Economy March 14, 2026

Haddad Sees Up to 1% Quarterly Growth, Says 2026 Outlook Hinges on Rate Path

Finance minister credits credit stimulus for Q1 momentum but warns full-year expansion depends on interest-rate trajectory amid oil-driven market uncertainty

By Ajmal Hussain
Haddad Sees Up to 1% Quarterly Growth, Says 2026 Outlook Hinges on Rate Path

Brazil’s finance minister Fernando Haddad estimates first-quarter GDP growth of roughly 0.8% to 1% quarter-on-quarter, attributing the pickup to government measures that have supported credit and domestic demand. He stressed that whether annual growth exceeds 2% will depend on the future course of interest rates, as oil-price volatility tied to the U.S.-Israeli conflict with Iran has clouded market expectations for forthcoming rate cuts.

Key Points

  • First-quarter GDP likely rose 0.8% to 1% quarter-on-quarter, aided by government measures to expand credit and domestic demand.
  • Finance ministry’s economic policy secretariat projected 2.3% growth for the full year; Haddad said growth above 2% "will depend on interest rates."
  • Monetary policy expectations have shifted after oil-price volatility tied to the U.S.-Israeli conflict with Iran; futures now lean toward a 25-basis-point cut but show rising odds of no change.

BRASILIA, March 14 - Brazil's finance minister Fernando Haddad said the economy may have expanded as much as 1% in the first quarter and emphasized that full-year performance will be sensitive to the direction of interest rates.

In an interview with the local outlet Opera Mundi late on Friday, Haddad said gross domestic product between January and March likely rose 0.8% to 1% from the prior quarter. He attributed that quarter-on-quarter lift to government measures designed to expand credit and boost domestic demand under President Luiz Inacio Lula da Silva.

On the broader yearly outlook, Haddad said growth above 2% "will depend on interest rates." His comments came the same day the finance ministry’s economic policy secretariat projected 2.3% growth for the year.

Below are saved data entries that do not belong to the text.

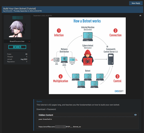Click the Reputation value zero
This screenshot has width=144, height=133.
(x=27, y=62)
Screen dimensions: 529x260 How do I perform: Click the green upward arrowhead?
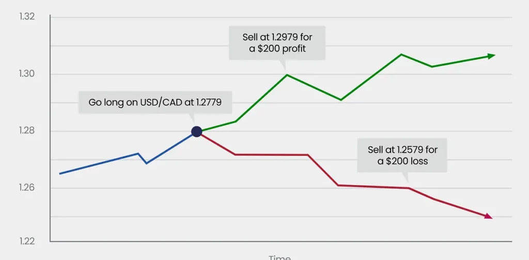(x=491, y=56)
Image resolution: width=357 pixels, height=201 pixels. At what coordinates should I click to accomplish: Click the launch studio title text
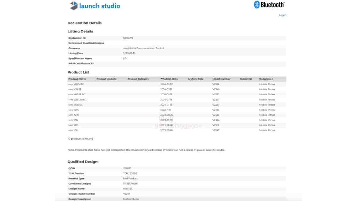pyautogui.click(x=100, y=6)
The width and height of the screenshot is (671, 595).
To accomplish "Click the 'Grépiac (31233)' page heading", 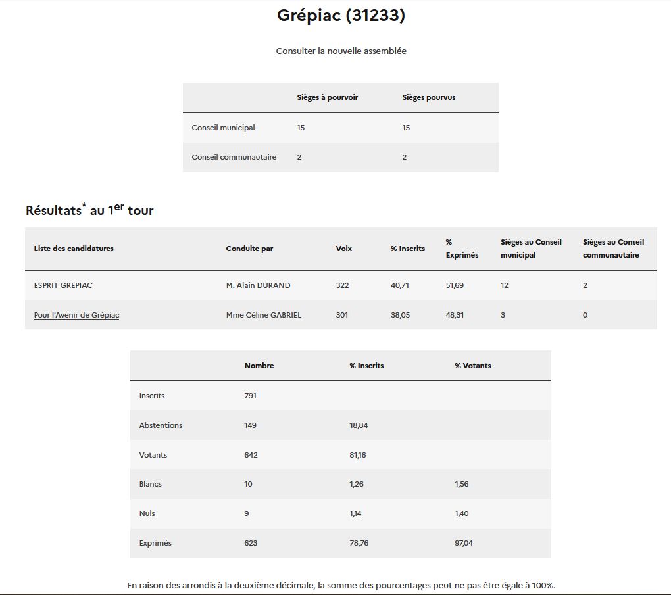I will (x=341, y=16).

Haddad said he was less worried about fiscal indicators than he was about borrowing costs, calling them a "handbrake" on activity even as he noted what he described as the "lowest cumulative inflation in four years."

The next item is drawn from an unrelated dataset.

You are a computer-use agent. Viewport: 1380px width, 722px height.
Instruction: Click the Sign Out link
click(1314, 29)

He warned that recent oil-price volatility - following the U.S.-Israeli conflict with Iran and its potential inflationary effects - has complicated market assumptions about the timing of monetary easing that many had expected.

The central bank signaled in January that it was moving toward lowering the benchmark interest rate this month from its near two-decade high of 15%, a level that has been held since last July. On Friday, interest-rate futures reflected a market tilted toward a 25-basis-point cut, while also showing rising odds that the central bank could leave rates unchanged.

Before the Iran-linked conflict, markets had largely priced in a 50-basis-point reduction. The shift in expectations has been driven, according to Haddad, by oil-related price swings and the uncertainty they introduce for inflation and policy timing.

The minister’s remarks underscore a policy landscape in which recent fiscal and credit measures may be supporting short-term demand, but where the trajectory of borrowing costs remains a central determinant of medium-term growth outcomes.

Risks

  • High borrowing costs described as a "handbrake" on activity could constrain consumption and lending, affecting the banking and credit sectors.
  • Oil-price volatility linked to the U.S.-Israeli conflict with Iran could have inflationary effects that complicate the central bank’s timing of rate cuts, impacting fixed-income markets and inflation-sensitive sectors.
  • Shifting market expectations for rate cuts - from a previously priced 50-basis-point reduction to bets on 25 basis points or no change - raise uncertainty for investors in bond and currency markets.